What Model Noise Level Should I Use for De Novo Design?

v_48_020 (0.20Å) or v_48_030 (0.30Å). De novo backbones from RFdiffusion have small geometry errors crystal structures don’t. Higher training noise = tolerance to errors. Science paper Figure 2C: v_48_030 maxes out AlphaFold prediction success on designed sequences. v_48_002 has higher raw recovery but folds less reliably.

Can I Run ProteinMPNN Without a GPU?

Yes. CPU mode works – model is only 1.66M parameters. Skip CUDA install (use pip install torch without CUDA flags). ~0.6 sec per 100 residues on modern CPU vs ~0.1 sec on GPU. For research use (10-100 sequences)? CPU is viable.

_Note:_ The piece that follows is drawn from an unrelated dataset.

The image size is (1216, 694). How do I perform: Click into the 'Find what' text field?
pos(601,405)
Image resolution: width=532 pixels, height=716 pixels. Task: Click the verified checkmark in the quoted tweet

How Do I Design Only Part of a Protein?

Use helper_scripts/make_fixed_positions_dict.py to generate a JSONL specifying which residues stay unchanged. Pass via --fixed_positions_jsonl. Meiler Lab tutorial (available as PDF on their site) shows redesigning a protein-protein interface while fixing the rest. Script takes position list + chain ID.

Now run your first design. Grab a PDB from inputs/, set --num_seq_per_target to 10, compare outputs. Check scores (lower = more confident) and sequence recovery. Feed one into AlphaFold2 – does it fold correctly?